As China develops, many of the country's cultural tastes are become more Westernised - and this includes the country's music.
Traditional music is rapidly falling out of favour
But this is having a major impact on the popularity of some of the country's more traditional instruments - prime among them the guqin, 3,000 years old and at the heart of China's classical music tradition.
With only a handful of performers and teachers, the guqin - with its long resonant strings and slender wooden body - is hanging by a slender thread as it seeks to survive in a modernising environment.
"When I play it I feel as though I'm trying to catch something that's hovering elusively in the air," Dai Xiaolian, one of the tiny number of people who still teach the instrument, told BBC World Service's The World Today programme.
"I feel as though all the burdens of daily life are removed from me, so that's why I particularly love this piece."
Western music is rapidly taking over in many of China's rapidly-developing and expanding cities.
Demand for CDs is huge - so much so that some 90% of CDs are pirate copies.
Meanwhile the guqin, with a history dating back 3,000 years and intimately bound up with other art forms, is being lost to China's past.
"Playing the guqin was one of the accomplishments which a scholar gentleman needed to have, along with playing Chinese chess and being skilled in calligraphy," said Lin Youren, a veteran performer and teacher.
"The Chinese name guqin itself means ancient stringed instrument and evokes the country's classical culture of understated brush painting, calligraphy and scholarly poems."
The link to China's cultural past has been most celebrated through poetry, often with concern for the fate of the soulful instrument.
Indeed, one poem lamenting that "one can scarcely find true players anymore" dates back over 1,000 years to the Tang dynasty.
"In the Tang dynasty the fashionable thing was ethnic music from the central Asian tribes - people didn't want to listen to the guqin," Lin Youren explained.

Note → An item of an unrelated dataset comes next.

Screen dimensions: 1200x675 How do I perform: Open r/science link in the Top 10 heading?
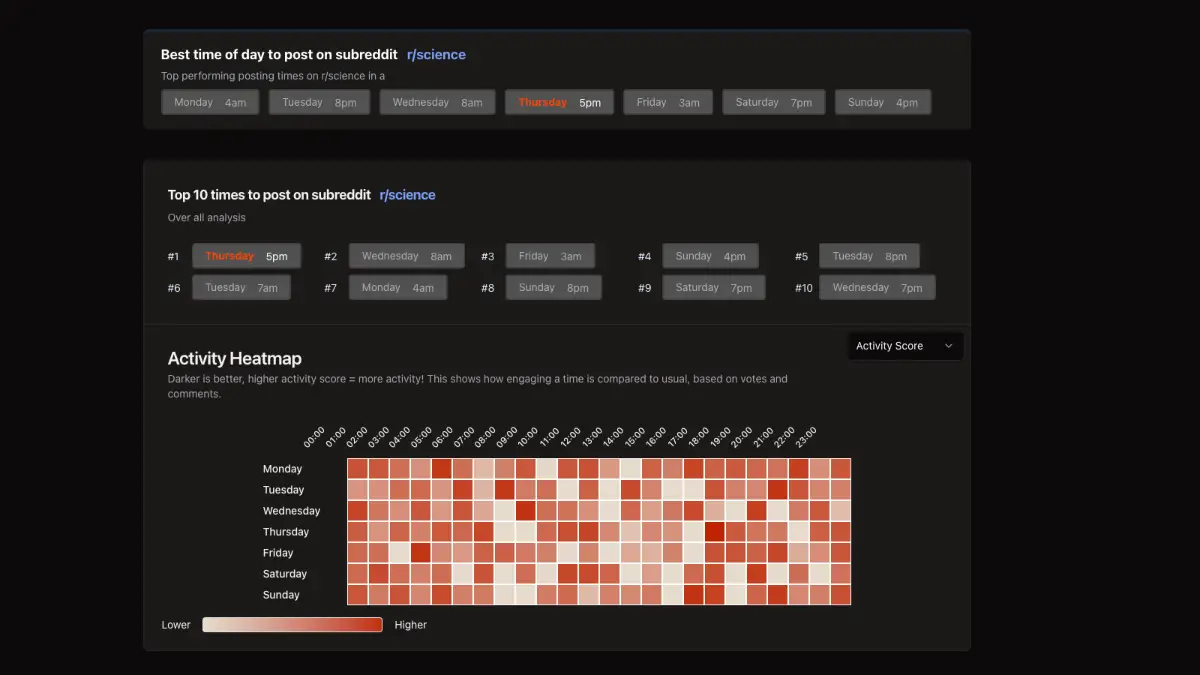pyautogui.click(x=407, y=195)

"Just like today people are crazy about music from the west, but because the guqin has always been an instrument which people played for their own pleasure, not for performance, the art has survived."
China's modern society is leaving the guqin behind
But the onslaught of modernisation and westernisation in Chinese culture over the last century has been a powerful one.
As the most potent symbol of the classical musical tradition, the guqin has suffered badly.
However, some maintain predictions of its demise are premature.
"I spend most of my time introducing the guqin to students who are fascinated by it and teaching it as a secondary subject to those who learn other instruments," teacher Dai Xiaolian said.
"But for the first time in over a decade, this year I have found one student wanting to specialise in the guqin."
A modest breakthrough of hope for the future - but perhaps one that reflects the character of this subtle and elusive instrument.